Community Strategy Insights

The latest insights on community strategy, technology, and value by FeverBee’s founder, Richard Millington

The Power Sharing Problem

Richard Millington
Richard Millington

Founder of FeverBee

The more power you share with the community, the most active members will be. 

Yes, you have less control. But you trade control for participation.

The mentality changes. You’re not building a community for members. You’re building a community with members. It’s hard to do that when you’re exercising rigid top-down control. Worse yet, you prevent volunteers from helping you. You can’t scale a community without passionate volunteers.

But much power are you willing to give?

This isn’t solely about hard power (admin access), but soft power too. 

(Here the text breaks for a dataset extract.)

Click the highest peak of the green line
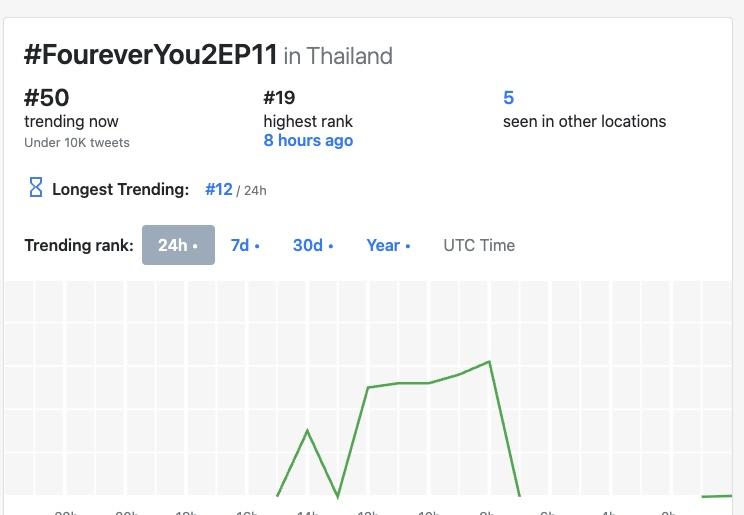The width and height of the screenshot is (744, 515). 489,362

Here are a few power sharing options. 

  • Admin power. Will you give some members the power to make changes to the platform? 
  • Content contributions. Will you let members create content that features prominently on the site? Will you give members weekly columns/featured blogs (and by doing so gain more prestige for members, but more contributions for you?)
  • Recruitment.Will you give members responsibility for recruiting newcomers? Helping them settle in? Will you let members reach out to bloggers to write about the community?
  • Governance, Opinions And Ideas. Are you willing to let members have responsibility for governing the direction of the community. Will they be able to set the agenda? Decide what content they want? Come up with opinions and ideas that might change the community? What if members want to create a crowdsourced community logo, for example? Or host their own events?
  • Moderation. Will you let members manage discussions? Can they remove/approve posts? Create sticky threads? Edit comments? Resolve disputes?
  • Power to change products/services.Will you let community members agree on what needs to be changed about your products or your organization? Will you give them access to the people that can change it?
  • Role creation. Will you create roles for your members? Will you give people responsibility for areas of the site or topics that are of most interest to them?

Most organizations are far too nervous about sharing any of these powers with their community. They ignore that most thriving communities founded by amateurs are doing extremely well. They worry about what might happen. 

Yet the ‘trusted member going rogue‘ is a rare occurence and an easy fix. By comparison, the community which doesn’t succeed because it refuses to share any power with members is extremely common. 

Some things are worth pushing for. Giving members more powers is one of those things.